### Requirement:
When a line in the entries below contains the word "Enable", copy that line.

### Given records:
◇ ◇ ◇ ◇
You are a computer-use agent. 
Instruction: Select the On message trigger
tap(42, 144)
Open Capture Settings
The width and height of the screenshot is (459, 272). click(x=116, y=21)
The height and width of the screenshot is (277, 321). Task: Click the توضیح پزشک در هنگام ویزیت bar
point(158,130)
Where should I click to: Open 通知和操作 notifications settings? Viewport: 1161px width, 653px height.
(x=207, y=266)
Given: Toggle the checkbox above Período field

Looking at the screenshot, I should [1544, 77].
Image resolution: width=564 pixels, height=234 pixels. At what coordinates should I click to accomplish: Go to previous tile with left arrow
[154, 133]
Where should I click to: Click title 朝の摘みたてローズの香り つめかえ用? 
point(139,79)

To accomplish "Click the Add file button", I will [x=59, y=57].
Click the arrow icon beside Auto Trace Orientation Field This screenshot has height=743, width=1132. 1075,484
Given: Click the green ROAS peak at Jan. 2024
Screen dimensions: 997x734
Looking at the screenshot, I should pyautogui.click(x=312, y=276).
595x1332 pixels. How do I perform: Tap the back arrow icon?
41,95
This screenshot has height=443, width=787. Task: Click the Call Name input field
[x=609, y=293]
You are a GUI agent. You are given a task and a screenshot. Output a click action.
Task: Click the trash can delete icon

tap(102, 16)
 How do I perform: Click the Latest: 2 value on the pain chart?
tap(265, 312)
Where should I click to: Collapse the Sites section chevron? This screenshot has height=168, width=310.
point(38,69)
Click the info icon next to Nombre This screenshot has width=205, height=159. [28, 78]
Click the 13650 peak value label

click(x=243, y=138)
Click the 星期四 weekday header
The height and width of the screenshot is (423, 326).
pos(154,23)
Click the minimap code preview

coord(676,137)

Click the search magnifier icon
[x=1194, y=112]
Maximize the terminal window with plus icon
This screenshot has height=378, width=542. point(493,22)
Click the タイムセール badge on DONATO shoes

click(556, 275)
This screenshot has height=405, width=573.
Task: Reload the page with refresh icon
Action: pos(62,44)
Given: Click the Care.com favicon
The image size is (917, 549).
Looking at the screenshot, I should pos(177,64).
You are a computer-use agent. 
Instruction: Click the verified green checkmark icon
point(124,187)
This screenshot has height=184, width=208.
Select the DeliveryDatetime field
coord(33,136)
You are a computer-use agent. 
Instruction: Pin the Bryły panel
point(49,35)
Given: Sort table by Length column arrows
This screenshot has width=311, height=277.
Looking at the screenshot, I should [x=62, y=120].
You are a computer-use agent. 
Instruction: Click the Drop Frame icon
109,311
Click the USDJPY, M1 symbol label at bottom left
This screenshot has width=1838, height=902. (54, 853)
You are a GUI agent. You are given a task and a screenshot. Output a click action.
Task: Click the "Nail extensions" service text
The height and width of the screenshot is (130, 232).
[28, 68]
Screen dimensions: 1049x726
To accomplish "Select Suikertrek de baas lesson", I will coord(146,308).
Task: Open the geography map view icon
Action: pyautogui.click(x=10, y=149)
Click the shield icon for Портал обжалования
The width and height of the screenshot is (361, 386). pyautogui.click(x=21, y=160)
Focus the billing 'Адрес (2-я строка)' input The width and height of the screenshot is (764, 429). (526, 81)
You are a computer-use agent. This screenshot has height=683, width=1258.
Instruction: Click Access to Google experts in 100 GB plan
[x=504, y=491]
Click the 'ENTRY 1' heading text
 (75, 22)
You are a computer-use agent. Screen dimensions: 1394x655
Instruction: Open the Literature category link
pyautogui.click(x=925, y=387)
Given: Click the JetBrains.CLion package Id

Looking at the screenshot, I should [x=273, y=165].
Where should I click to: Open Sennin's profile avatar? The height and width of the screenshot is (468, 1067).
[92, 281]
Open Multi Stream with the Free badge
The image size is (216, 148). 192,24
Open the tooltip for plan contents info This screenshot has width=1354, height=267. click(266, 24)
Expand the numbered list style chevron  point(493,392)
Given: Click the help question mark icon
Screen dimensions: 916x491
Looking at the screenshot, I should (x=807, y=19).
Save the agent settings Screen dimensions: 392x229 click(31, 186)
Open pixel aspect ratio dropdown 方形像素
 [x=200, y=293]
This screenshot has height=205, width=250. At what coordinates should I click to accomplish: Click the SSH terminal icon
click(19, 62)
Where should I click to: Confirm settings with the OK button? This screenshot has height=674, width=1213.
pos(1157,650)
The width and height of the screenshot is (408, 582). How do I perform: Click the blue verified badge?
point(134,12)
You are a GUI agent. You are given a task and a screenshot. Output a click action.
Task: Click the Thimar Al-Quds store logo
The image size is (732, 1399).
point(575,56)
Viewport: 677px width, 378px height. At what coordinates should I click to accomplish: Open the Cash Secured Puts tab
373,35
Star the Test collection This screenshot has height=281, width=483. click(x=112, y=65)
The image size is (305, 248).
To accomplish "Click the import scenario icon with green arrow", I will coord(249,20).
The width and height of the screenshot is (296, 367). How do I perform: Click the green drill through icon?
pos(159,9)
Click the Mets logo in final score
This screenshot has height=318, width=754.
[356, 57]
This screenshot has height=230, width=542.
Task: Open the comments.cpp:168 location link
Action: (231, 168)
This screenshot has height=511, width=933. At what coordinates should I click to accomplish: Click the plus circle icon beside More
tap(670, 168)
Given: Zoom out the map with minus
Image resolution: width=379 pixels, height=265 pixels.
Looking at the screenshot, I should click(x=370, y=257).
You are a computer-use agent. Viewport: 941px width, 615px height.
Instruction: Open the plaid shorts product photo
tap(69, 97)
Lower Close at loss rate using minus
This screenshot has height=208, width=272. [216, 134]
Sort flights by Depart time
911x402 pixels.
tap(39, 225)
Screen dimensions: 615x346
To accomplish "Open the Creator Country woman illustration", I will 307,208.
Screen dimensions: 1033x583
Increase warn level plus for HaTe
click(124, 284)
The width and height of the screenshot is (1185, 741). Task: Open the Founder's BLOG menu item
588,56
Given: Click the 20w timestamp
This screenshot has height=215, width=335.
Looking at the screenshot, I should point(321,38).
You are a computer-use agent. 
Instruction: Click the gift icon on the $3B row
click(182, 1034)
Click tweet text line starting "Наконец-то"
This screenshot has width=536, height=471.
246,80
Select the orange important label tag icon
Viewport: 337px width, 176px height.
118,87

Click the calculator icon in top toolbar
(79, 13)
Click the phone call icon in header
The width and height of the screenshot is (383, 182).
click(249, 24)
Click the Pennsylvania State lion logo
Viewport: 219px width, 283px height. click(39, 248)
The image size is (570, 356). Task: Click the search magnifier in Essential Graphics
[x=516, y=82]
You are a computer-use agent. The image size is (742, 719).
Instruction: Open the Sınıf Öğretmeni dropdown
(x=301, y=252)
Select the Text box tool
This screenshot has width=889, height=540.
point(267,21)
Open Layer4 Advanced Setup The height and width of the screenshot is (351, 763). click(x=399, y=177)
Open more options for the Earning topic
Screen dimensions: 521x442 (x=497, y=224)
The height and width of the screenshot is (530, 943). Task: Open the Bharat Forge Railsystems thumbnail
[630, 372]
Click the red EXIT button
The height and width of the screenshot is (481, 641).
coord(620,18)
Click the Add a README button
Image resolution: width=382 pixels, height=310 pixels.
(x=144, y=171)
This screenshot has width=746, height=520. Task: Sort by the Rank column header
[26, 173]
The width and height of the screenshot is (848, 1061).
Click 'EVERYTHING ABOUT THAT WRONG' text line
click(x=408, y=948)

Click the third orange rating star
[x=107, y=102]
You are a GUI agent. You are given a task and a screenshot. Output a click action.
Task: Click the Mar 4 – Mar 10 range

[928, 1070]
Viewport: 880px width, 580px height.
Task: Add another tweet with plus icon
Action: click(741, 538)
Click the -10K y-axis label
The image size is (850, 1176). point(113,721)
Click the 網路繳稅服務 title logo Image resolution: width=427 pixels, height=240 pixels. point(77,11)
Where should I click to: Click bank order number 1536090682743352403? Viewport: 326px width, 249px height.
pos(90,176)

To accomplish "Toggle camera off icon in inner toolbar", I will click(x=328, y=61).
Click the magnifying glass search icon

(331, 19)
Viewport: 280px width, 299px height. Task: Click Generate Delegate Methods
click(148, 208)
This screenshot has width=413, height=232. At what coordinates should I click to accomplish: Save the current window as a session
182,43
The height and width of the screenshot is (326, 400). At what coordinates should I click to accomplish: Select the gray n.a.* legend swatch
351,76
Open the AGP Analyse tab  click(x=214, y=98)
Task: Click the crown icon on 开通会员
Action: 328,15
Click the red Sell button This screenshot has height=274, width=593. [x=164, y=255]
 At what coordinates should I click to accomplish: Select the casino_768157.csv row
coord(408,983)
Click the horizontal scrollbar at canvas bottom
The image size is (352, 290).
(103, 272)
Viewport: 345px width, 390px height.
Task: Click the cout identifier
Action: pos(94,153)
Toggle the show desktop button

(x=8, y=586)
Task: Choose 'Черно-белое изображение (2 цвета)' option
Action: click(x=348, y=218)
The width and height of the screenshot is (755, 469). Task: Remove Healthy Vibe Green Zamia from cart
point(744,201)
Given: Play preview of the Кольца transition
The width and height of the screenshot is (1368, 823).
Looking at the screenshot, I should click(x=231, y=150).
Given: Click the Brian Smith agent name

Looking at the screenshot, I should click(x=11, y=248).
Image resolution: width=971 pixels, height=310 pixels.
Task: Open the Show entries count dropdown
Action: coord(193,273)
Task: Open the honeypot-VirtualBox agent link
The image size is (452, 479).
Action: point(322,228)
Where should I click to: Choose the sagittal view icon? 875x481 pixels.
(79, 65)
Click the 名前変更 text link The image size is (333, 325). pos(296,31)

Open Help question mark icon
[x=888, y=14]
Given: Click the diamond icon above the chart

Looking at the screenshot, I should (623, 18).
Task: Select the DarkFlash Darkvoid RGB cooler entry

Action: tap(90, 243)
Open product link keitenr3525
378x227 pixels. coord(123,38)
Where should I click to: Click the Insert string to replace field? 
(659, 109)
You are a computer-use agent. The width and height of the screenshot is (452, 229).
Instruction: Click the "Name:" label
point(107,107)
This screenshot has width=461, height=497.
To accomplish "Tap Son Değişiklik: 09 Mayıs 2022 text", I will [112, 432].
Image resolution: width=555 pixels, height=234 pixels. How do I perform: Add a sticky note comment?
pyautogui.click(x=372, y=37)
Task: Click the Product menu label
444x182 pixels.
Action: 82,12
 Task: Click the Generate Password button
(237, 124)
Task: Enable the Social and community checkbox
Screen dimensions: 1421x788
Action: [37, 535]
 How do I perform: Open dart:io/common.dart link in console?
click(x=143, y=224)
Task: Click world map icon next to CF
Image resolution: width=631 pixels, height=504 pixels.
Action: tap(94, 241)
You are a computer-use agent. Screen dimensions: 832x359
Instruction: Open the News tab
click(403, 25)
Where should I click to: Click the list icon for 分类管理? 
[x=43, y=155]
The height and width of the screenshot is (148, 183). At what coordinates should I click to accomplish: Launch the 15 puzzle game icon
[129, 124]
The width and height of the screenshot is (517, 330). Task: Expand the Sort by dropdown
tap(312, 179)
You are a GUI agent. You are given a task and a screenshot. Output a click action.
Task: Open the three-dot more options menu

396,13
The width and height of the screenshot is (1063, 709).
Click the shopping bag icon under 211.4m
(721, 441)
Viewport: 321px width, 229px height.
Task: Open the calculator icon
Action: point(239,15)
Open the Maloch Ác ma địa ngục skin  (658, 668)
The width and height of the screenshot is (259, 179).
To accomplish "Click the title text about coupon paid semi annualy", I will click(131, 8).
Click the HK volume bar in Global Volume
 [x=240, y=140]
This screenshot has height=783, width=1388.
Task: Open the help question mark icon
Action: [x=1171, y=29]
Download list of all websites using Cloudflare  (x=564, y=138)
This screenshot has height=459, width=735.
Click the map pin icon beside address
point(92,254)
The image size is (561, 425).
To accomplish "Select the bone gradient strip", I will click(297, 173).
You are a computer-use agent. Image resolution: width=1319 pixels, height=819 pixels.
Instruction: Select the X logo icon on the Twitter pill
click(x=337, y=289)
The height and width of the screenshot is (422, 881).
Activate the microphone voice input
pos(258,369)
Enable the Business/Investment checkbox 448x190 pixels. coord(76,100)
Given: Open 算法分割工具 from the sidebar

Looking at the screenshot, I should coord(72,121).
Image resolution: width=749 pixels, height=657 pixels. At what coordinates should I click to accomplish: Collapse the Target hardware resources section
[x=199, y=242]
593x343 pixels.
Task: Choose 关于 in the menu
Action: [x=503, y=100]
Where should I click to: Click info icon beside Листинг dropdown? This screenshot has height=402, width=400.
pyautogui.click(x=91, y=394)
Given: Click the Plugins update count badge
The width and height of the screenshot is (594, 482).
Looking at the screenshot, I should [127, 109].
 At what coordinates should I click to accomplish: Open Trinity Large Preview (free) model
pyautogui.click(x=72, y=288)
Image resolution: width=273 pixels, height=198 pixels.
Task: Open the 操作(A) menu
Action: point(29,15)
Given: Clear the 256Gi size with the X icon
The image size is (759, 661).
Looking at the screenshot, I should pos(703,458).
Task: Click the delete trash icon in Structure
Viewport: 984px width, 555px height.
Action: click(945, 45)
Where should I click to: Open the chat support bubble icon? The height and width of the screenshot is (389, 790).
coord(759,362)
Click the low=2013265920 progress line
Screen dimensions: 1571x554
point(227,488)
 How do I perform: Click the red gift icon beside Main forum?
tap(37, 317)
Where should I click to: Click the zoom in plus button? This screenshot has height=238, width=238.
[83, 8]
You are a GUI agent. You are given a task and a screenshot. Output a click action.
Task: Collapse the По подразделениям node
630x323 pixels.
◇ ◇ ◇ ◇
### Written solution:
Task: Enable the Social and community checkbox
Enable the Business/Investment checkbox 448x190 pixels. coord(76,100)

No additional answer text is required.